- The paper introduces a large-scale corpus with over 45K human-annotated propositions for enhanced proposition-level analysis in NLI.
- It employs flexible token subset representation and models like T5 and BERT to improve segmentation accuracy and entailment classification.
- The dataset facilitates applications like hallucination detection and cross-domain generalization, advancing nuanced text understanding.
PropSegmEnt: A Large-Scale Corpus for Proposition-Level Segmentation and Entailment Recognition
Introduction
The paper "PropSegmEnt" introduces a comprehensive corpus aimed at enhancing Natural Language Inference (NLI) by recognizing textual entailment at the proposition level, rather than the conventional sentence or paragraph level. The dataset, named PROPSEGMENT, consists of over 45K human-annotated propositions, which are evaluated for entailment with respect to topically aligned documents. This corpus serves as a significant tool for improving the granularity and accuracy of entailment recognition in NLI tasks.
Dataset and Methodology
Corpus Construction
PROPSEGMENT features document clusters from WIKIPEDIA and news sources, with each cluster containing related documents. The dataset is designed to facilitate two primary tasks:
- Propositional Segmentation (T1): A system must identify and segment meaningful propositions within a sentence.
- Propositional Entailment (T2): Each proposition is classified as either entailed, neutral, or contradicted by a document from the same cluster.
This segmentation is done by expert annotators who label the propositions based on token subsets within sentences.
Figure 1: Task overview for propositional segmentation and entailment classification within document clusters.

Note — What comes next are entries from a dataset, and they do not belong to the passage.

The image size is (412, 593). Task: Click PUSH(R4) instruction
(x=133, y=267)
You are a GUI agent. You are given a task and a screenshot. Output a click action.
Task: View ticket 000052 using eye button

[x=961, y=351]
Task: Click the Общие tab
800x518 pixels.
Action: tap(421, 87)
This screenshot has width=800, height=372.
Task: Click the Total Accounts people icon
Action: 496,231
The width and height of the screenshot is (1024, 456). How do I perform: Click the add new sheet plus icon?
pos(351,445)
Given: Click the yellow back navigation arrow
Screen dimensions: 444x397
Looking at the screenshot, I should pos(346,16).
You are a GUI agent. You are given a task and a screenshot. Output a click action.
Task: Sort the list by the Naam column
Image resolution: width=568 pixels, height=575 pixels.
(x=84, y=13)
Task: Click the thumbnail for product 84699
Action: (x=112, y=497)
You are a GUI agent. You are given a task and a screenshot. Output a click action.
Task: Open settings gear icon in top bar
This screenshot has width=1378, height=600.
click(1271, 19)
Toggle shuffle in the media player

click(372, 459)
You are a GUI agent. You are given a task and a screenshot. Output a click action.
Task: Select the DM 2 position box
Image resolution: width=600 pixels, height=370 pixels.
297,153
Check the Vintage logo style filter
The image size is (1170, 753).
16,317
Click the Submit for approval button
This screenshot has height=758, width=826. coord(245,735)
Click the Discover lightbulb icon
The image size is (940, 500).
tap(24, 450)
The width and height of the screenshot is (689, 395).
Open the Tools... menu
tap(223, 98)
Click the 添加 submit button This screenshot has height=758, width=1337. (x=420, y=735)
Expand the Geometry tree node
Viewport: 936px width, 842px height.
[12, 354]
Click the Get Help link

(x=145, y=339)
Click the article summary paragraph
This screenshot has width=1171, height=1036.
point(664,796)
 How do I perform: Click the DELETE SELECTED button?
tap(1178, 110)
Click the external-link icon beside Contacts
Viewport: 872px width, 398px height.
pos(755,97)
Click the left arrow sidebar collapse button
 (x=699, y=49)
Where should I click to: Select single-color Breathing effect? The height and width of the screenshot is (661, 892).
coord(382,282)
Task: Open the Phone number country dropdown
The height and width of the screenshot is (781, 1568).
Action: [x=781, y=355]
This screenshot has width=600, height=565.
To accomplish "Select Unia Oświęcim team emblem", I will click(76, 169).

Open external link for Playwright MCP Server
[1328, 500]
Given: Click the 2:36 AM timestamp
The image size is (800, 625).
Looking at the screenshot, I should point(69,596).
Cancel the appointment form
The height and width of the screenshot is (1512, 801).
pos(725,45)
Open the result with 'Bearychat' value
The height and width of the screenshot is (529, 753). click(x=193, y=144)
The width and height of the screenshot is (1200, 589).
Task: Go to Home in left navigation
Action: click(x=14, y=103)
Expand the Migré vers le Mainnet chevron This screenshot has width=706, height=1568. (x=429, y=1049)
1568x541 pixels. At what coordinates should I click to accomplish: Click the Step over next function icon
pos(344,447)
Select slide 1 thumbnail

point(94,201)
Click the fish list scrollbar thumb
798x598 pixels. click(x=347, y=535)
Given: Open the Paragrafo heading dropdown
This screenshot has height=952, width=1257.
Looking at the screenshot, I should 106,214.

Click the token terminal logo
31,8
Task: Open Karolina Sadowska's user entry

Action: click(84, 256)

Proposition Representation
Unlike conventional methods, which rely on predicate-argument structures, PROPSEGMENT adopts a more flexible approach that represents propositions as subsets of tokens in a sentence. This is to address the granularity mismatches seen with OpenIE and SRL systems, enabling a comprehensive extraction of propositions for entailment evaluation.
Modeling and Baselines
The authors establish baseline models for both segmentation and entailment tasks using Seq2Seq frameworks like T5 and encoder-tagger models like BERT. The Seq2Seq models outperform the simpler BERT baseline, suggesting the importance of modeling the joint probability of proposition outputs.
Evaluation Metrics
For propositional segmentation, the performance is measured using precision, recall, and F1 scores, with Jaccard similarity applied to assess the matching between predicted and gold propositions. For entailment, the accuracy and balanced accuracy metrics are employed, given the label imbalance in the dataset.
Applications and Analysis
Hallucination Detection
One of the proposed applications of PROPSEGMENT is in detecting hallucinations in text summarization. The proposition-level entailment allows for identifying unfaithful content in summaries by analyzing non-entailed propositions.
Cross-Domain Generalization
The paper investigates cross-domain generalization by evaluating model performance on unseen domains. It reveals how the model can maintain performance across syntactically and semantically varied documents from both Wikipedia and news domains.
Conclusion
PROPSEGMENT marks a pivotal advancement in NLI by promoting the proposition-level analysis of entailment relationships. The dataset not only aids in developing more nuanced models for understanding text but also holds promise for applications in hallucination detection and document comparison tasks. Future exploration could involve more balanced contradiction examples and applications to broader text classification tasks.